==== Entries shown ====

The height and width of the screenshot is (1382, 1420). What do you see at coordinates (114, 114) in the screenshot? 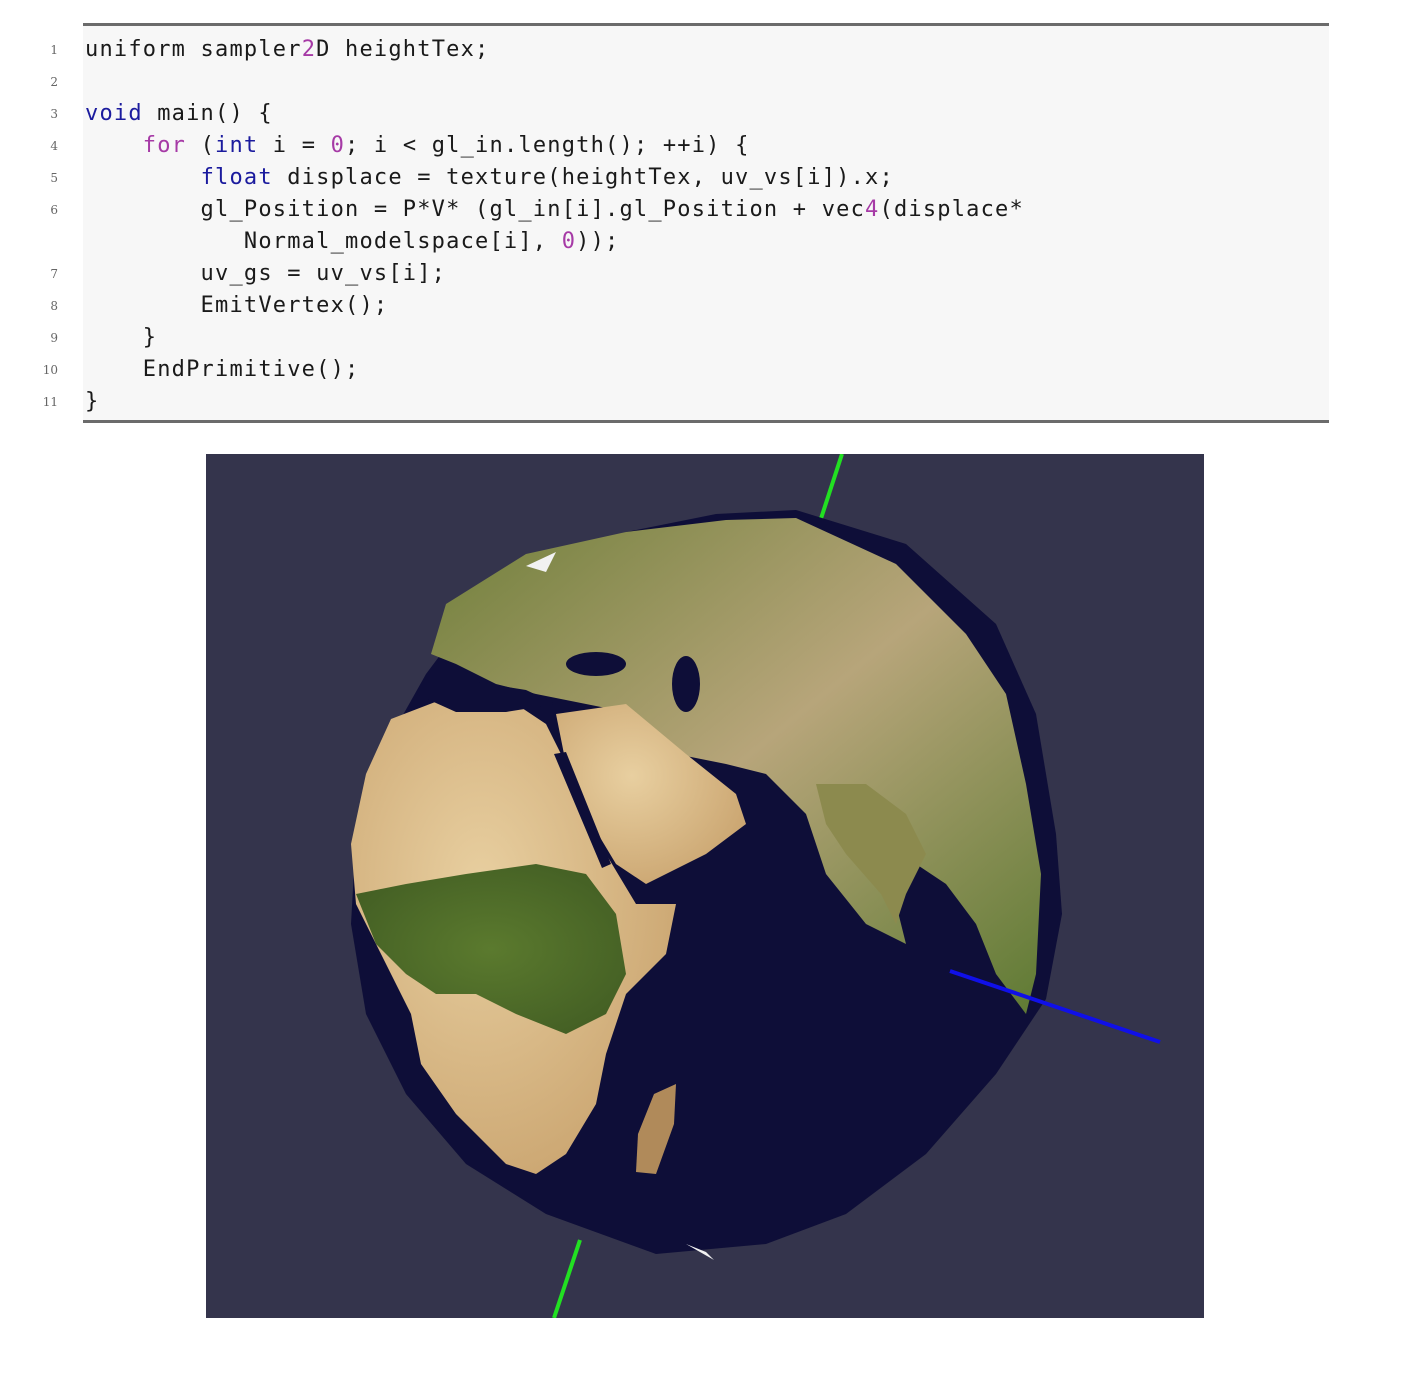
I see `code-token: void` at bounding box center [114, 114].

====
==== Entries shown ====

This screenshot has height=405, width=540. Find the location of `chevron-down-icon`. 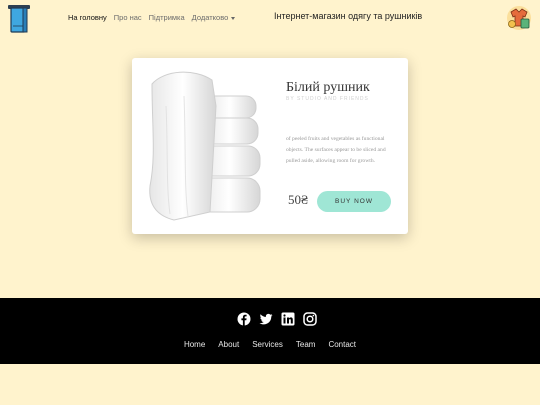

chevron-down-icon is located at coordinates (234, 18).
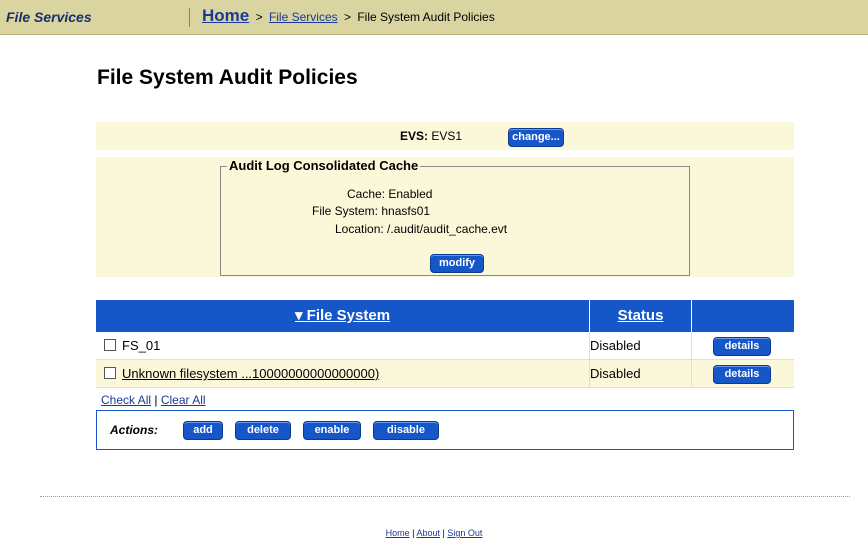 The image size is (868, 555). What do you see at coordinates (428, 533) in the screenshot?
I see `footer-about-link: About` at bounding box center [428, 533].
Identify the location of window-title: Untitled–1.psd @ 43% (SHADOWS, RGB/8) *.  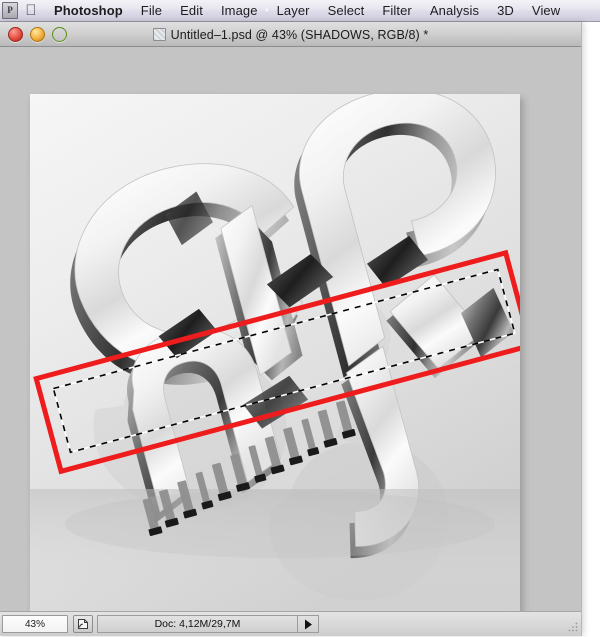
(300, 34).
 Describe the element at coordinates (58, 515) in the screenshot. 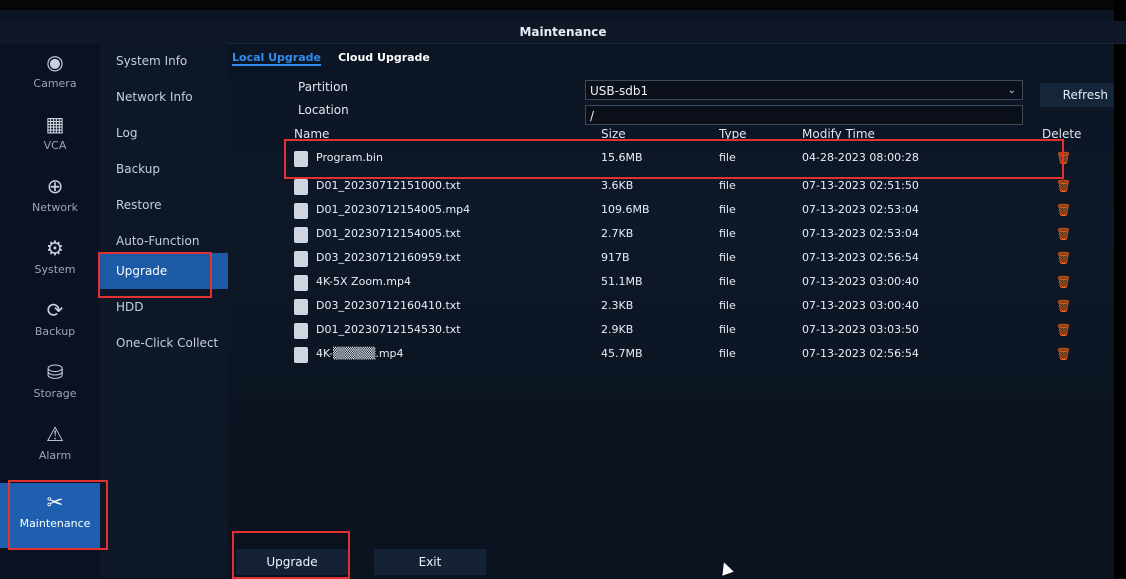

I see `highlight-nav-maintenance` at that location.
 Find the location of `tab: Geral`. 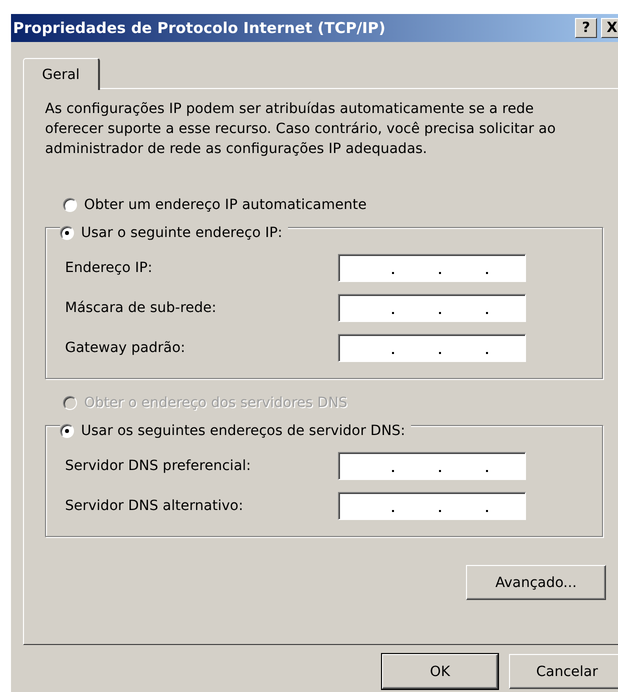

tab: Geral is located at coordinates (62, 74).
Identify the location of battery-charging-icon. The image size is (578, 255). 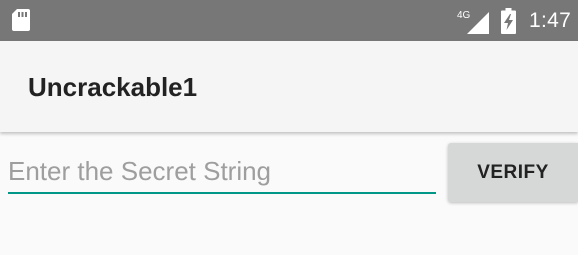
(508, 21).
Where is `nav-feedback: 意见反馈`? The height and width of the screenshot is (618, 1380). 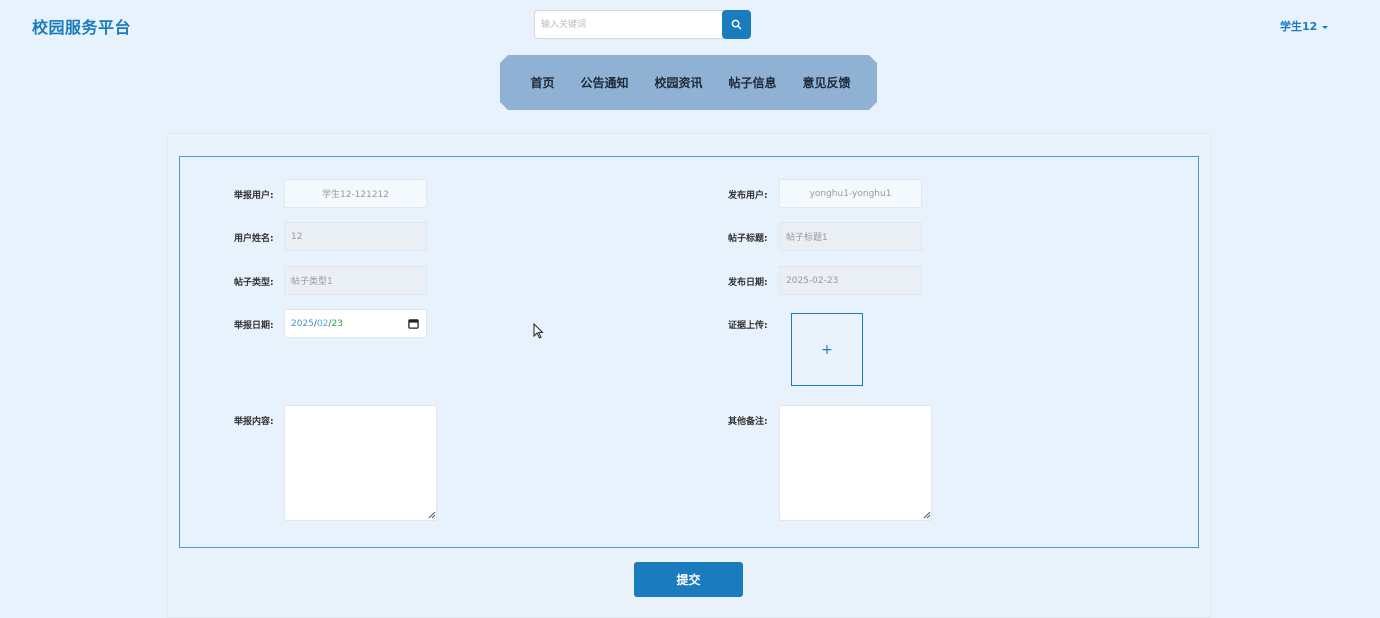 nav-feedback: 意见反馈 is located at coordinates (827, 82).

====
==== Entries shown ====

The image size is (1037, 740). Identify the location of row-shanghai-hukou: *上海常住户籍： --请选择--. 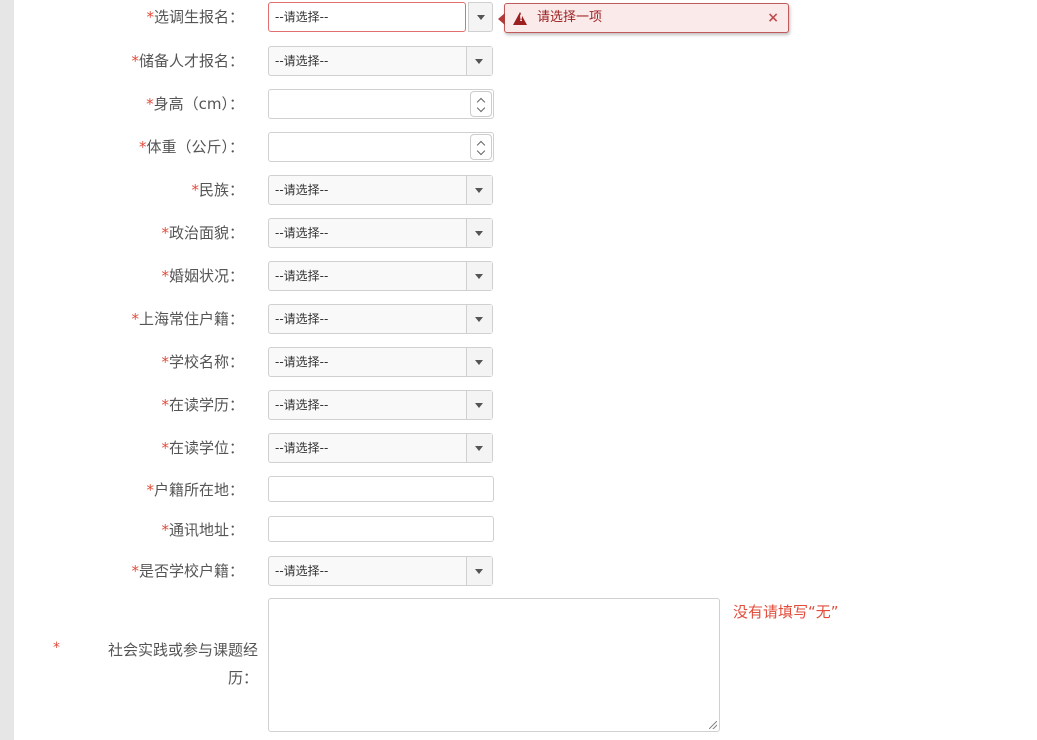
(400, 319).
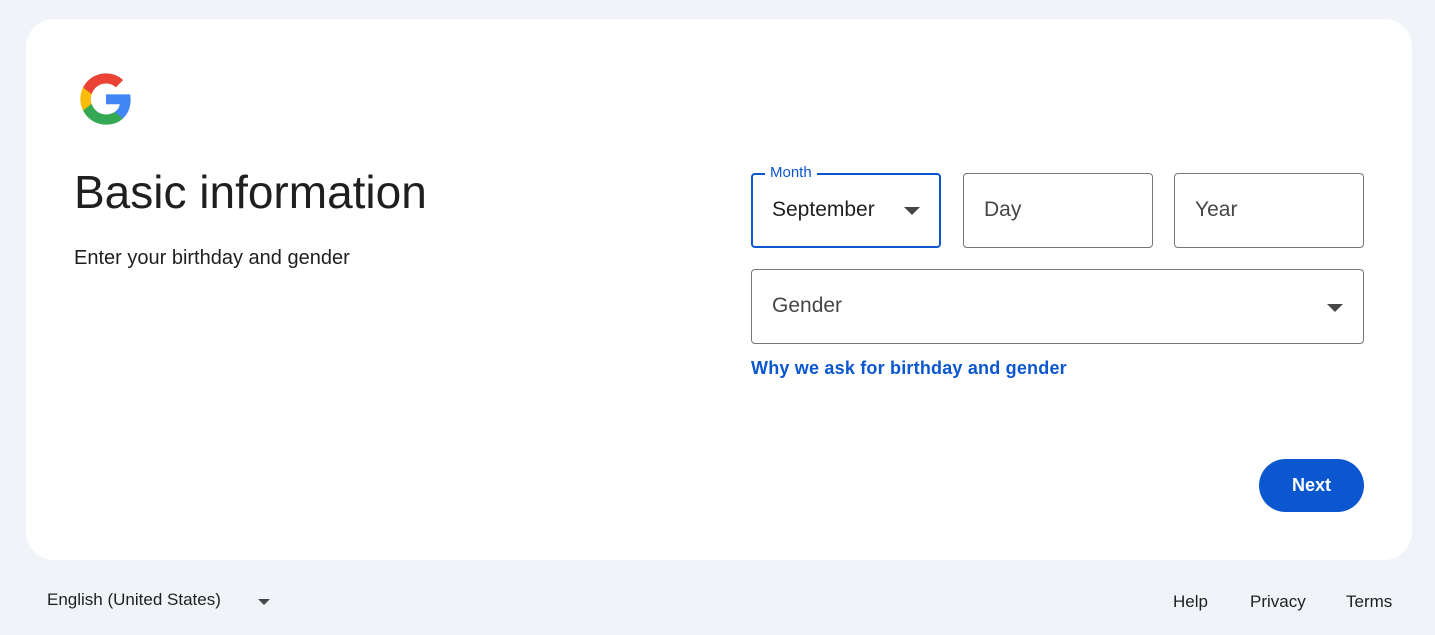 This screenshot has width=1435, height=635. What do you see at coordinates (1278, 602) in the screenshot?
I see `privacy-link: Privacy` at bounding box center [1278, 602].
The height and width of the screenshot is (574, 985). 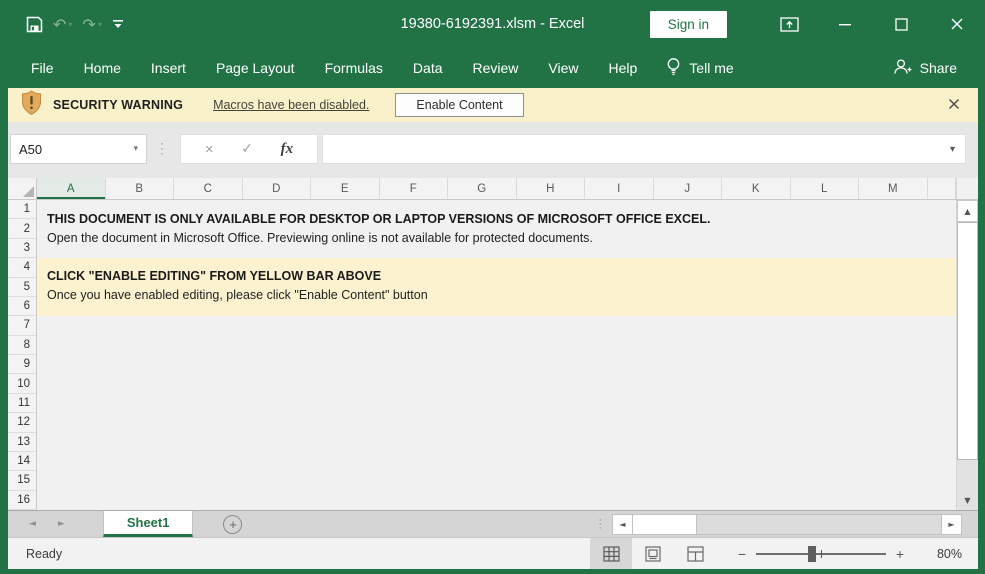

====

* **Instructions to follow**:
Please copy the items word for word, starting with the line that contains "This screenshot has height=405, width=540." and going on through the line that contains "at that location.", and omit the pictures.

* **Result**:
This screenshot has height=405, width=540. Find the location of `chevron-down-icon`. 

chevron-down-icon is located at coordinates (234, 18).
 The image size is (868, 555). What do you see at coordinates (428, 533) in the screenshot?
I see `footer-about-link: About` at bounding box center [428, 533].
Identify the location of window-title: Untitled–1.psd @ 43% (SHADOWS, RGB/8) *.  
(300, 34).
 Describe the element at coordinates (58, 515) in the screenshot. 

I see `highlight-nav-maintenance` at that location.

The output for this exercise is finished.